Tenet is an operating system for founders building exceptional companies. It provides tools for high-intent, mission-driven work in the early stages of company building -  when you're validating hypotheses, iterating rapidly, and need accountability more than advice.

The first thing I explored was memory. I realised that this underpins everything. Memory saves you from having to repeat information, and it provides continuity across conversations.

You can design an extraction, retrieval, and injection-based memory structure that gives the AI proper, durable context about what the user is doing over time. Deciding what kind of information deserves to persist, in what shape, and under what conditions it should be reintroduced into the model's context, is governed by what the AI tool is used for, which means this structure is not universal.

ChatGPT’s memory cannot assume a single domain, it works for general assistance, but it can't capture the state of complex, evolving work. It is shallow by design, useful for recall, but limited in how deeply it can shape behavior.

Tenet's memory is explicitly domain-specific. Every memory primitive is shaped around startups, founders, and the arc of building a company. Tenet’s memory captures intent, direction, constraints, assumptions, and work-in-progress state, stored as structured representations extracted from ongoing interactions. It’s maintaining a living model of the company’s current state. This structured memory is what makes everything else possible.

You can solve the problem of having to manage chats, which is not something I want people to focus on. In AI workspaces, AI chat is the wrong control plane to focus on. Coding agent sessions work because the real state lives in the codebase’s git.
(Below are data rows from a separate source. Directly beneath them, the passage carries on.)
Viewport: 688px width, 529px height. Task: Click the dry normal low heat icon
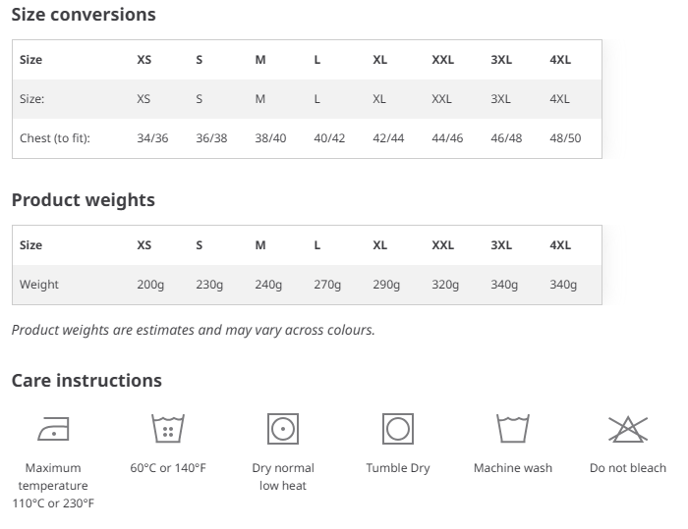pos(283,429)
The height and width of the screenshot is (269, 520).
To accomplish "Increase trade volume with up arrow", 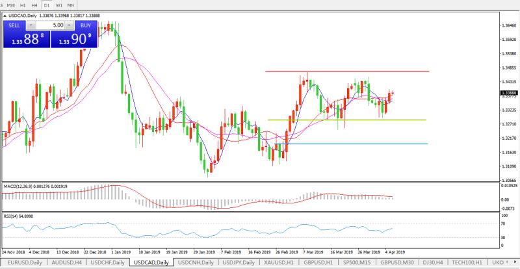I will coord(68,25).
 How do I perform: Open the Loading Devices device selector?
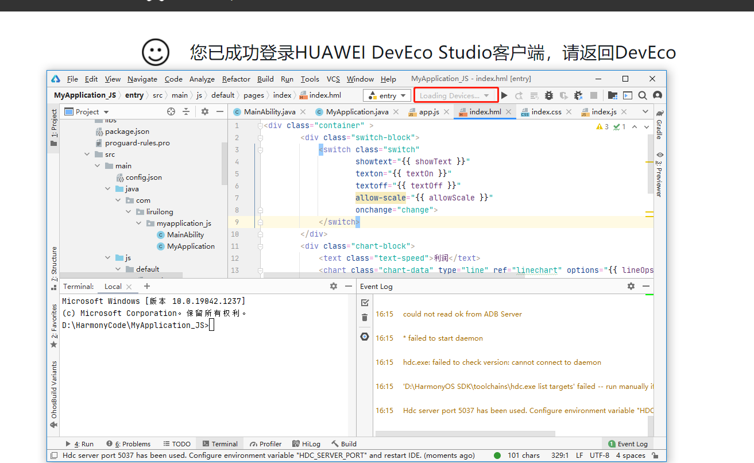[455, 95]
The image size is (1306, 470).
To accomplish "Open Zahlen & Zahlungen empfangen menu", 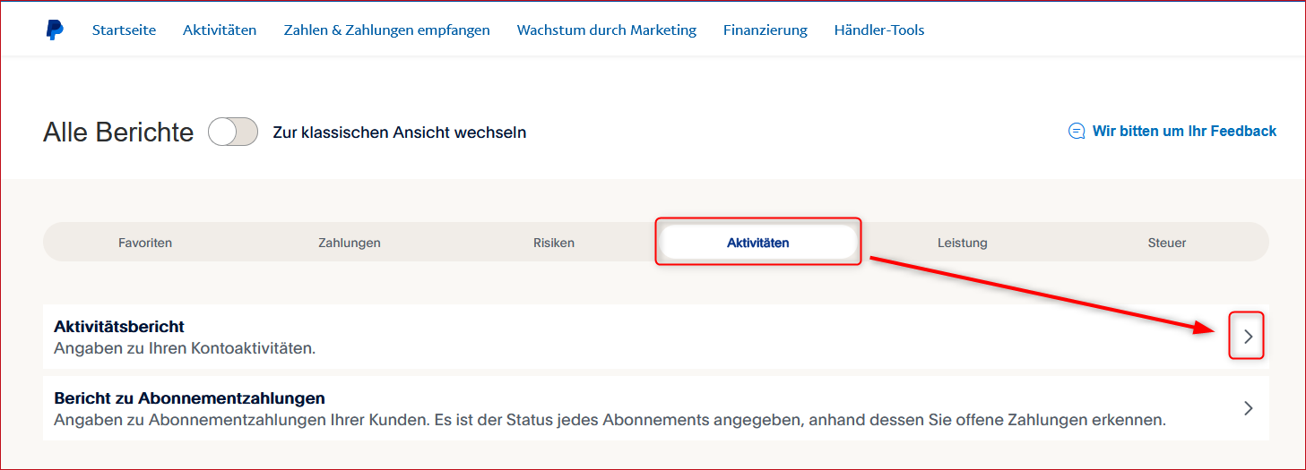I will 387,30.
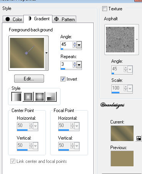This screenshot has height=174, width=142.
Task: Click the swap materials icon beside Current
Action: (x=139, y=138)
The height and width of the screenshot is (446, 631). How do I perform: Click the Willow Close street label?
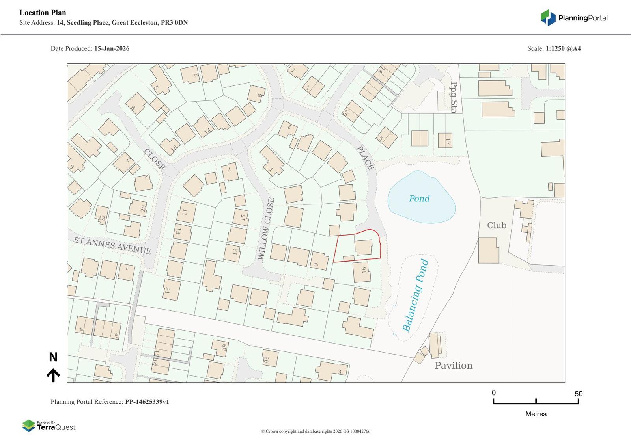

Companies are still figuring out the nuances for merging chat, docs and AI to reduce context-switching. When you have infinite memory, you don’t need to bother sending messages in appropriate contexts, and the system manages your work sessions. I’ve been trying to capture that frictionless feeling.

There’s a cool thing that this newly added memory implementation grants me - two-way communication, which is the best thing I figured out for accountability in this founder-mode workspace, where if you don’t chat for a while, it will reach out to you. It will make you close your loops.

A subtle, increasing pressure on the user that mimics being in an accelerator. It doesn’t just send an in-app notification that you can ignore; it will start sending you emails, where you’re prompted to reply, and all of this is very specific to where you left off. The world’s first two-way AI!

To solve the cold start problem, Tenet uses a guided onboarding flow designed to elicit intent, constraints, and context rather than surface-level preferences. Instead of asking generic questions, the onboarding narrows the user into a specific company stage, goal horizon, and problem space, giving the system enough structured signal to be immediately useful. Early pilot users consistently struggled without this grounding, which led to fragmented interactions and shallow outputs. Introducing a more directed onboarding significantly improved coherence and continuity from the first session.

The vision came from conversations with founders in the pilot, they wanted an AI that didn't just chat, but actually did work. Much of the work involved reverse-engineering the desired experience into systems-level primitives that could actually be built.

The core interaction loop of the app is built on four layers. Tackling it as one feature is wrong; there are four large, sprint-like, multiple-week-based things that need to be done, and that would wholly culminate as the app itself. Keep in mind, this is all on top of the basic persona-based AI chat MVP, assuming the scaffolding and the fundamentals are all in-place.

The first layer is a new interaction modality, but we can describe it as a layered control mechanism above your chat request-response interaction style of using an AI.

It stems from the idea of canvases. ChatGPT Canvas is a co-pilot where your conversation slides to the side, and you can write documents and get assistance, ask it to write code and it can simultaneously render React components. Google recently made this a lot more useful with Generative UI. If you ask Gemini to explain some scientific principle, for example the mechanics of photosynthesis or solar system orbits, it will supplement the text response with immersive visual experiences, and interactive tools and simulations. You have two modalities which you can simultaneously understand through, and this is strongly preferred by users.

The difference between Generative UI and Tenet’s Layer 1 is it has a handful of founder tools and experiences, not on the fly. These tools are pre-built, opinionated, and stable. The LLM does selection and orchestration, not UI invention. I deduced potent semantic surfaces for founder work, like a visual board, synthetic users, validation testing, etc.

These canvases are exposed to the main LLM via a tool call. It can call that canvas when it feels one is relevant in the current scope. The chat becomes a router, removing the burden of needing to decide where work belongs, from the user.

An example is the board. It is a visual scaffolding and brainstorming whiteboard. You can draw stuff on it, so you can wireframe pages, you can add inspiration like a mood board, you can structure notes spatially, and you can also use the main LLM to interact with the board, to analyze it, to draw itself.

Another is the validation canvas. It is designed for founders to test assumptions, reason through uncertainty, and compress messy external signals into clarity. The AI can populate it with synthesized insights from user conversations, competitor research, market signals, or synthetic user feedback, and continually update it as new information arrives. Instead of scattering validation across notes, chats, and spreadsheets, this canvas becomes a living surface where hypotheses, evidence, and conclusions coexist, and where both the founder and the AI can iteratively refine understanding and seek truth.